What is a Debt Consolidation Loan?

A debt consolidation loan is basically a loan that lets you cover your various debts (credit cards, medical bills, and others).

Folks normally apply for such a loan for the following reasons:

  1. Avoid the hassle of having to pay many lenders
  2. Save time by not having to track and manage several different interest rates

But the biggest reason of all is that many expect to be able to pay lower interest rates than the effective combined rate that is currently being paid on all outstanding loans.

It is reasonable to expect that in the current economic climate where high interest rates are prevalent, doing a little bit of work researching ways in which we can reduce our loan obligations is the right thing to do.

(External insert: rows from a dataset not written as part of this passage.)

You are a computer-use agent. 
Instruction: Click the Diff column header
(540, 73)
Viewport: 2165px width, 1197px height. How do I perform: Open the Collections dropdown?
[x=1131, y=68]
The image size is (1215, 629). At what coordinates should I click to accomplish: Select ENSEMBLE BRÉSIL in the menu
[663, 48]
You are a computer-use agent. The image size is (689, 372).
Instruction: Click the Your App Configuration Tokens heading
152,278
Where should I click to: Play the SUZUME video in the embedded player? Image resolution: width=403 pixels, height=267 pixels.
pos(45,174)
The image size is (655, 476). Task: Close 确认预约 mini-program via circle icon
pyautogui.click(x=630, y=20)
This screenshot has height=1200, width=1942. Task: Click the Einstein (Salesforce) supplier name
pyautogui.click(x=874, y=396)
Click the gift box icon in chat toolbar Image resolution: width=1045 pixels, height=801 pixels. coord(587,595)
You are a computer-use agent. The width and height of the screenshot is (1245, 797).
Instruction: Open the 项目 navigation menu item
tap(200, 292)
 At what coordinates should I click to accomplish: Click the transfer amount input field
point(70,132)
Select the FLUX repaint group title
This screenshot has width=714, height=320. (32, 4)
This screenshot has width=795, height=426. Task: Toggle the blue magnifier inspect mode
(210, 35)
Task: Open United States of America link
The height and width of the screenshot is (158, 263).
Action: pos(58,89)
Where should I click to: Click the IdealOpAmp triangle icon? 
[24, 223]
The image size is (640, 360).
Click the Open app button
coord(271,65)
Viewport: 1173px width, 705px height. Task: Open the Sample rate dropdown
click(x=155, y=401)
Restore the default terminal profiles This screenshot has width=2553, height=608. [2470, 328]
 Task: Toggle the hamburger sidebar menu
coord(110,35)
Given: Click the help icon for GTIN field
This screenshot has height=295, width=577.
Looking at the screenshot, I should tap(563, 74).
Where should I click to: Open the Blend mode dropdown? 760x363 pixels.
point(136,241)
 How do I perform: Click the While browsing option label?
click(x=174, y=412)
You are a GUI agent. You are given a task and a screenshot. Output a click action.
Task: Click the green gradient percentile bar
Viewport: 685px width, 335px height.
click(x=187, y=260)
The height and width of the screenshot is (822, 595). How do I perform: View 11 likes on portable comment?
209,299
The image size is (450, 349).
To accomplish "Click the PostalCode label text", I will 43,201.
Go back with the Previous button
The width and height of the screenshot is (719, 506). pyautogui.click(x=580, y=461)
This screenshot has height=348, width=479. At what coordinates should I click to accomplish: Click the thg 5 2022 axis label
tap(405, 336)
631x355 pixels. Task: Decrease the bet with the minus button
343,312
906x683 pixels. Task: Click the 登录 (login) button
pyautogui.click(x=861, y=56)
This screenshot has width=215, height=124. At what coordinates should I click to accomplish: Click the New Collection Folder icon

Advantages of taking out a debt consolidation loan

Let's briefly examine the pros and benefits:

  • potential to save on monthly interest payments
  • enjoy savings measuring in the hundreds of dollars every month
  • streamlines the payment process - one cheque made out monthly, rather than several
  • Cons / Dangers / Disadvantages:

    Will you get a lower rate?
    - depends on your credit score, FICO being one of the most widely used among lenders
    - 14% to 15% if you have great credit, or if secured against collateral like your house
    - 18% to 21% if your credit is bad, since you are perceived as a risky lender

    Secured Debt Consolidation Loans
    - Banks want to know which of your assets can be used as collateral
    - Almost always, your home
    - Your home will come under the banks ownership, and possibly be sold off or liquidated if you end up being unabale to pay the loan

    Unsecured Debt Consolidation Loans
    - The exact opposite of the secured loan
    - You don't have to put up your home or other assets as collateral
    - Expect to pay a much more every month since these loans come with higher interest rate

    What to look out for when comparing debt consolidation loans?
    - length or tenure of the loan
    - what fees are levied
    - any hidden charges eg penalty on early settlement
    - monthly payments amount
    - cost of add-ons or enhancement options
    - impact on your credit score - ensure that taking on the loan doesn't further damage your credit score
    - fixed or floating interest rate

    The online way for comparing lenders
    - Getting free online debt consolidation quotes
    - There are several sites that offer quote comparison services, many of them are free
    - Should be the first step in your search
    - Convenient
    - Remember that the one offering the lowest rates isn't necessarily the best
    - Don't be shy to set up as many appointments as you can handle, then srutinize their T&Cs
    - Get solid advice from forums

    Where to obtain debt consolidation loans?
    - Credit Unions tend to be more lenient than banks

    Summary:

    Debt consolidation loans, if managed wisely, is yet another useful tool to manage your finances. Interest rates on such loans are often lower than what is charged for credit cards, so you effectively get to pay off the loan much sooner, and at a lower monthly cost.

    Like any other financial management tool or method, you have to be highly disciplined in its use, otherwise you might sink further into debt.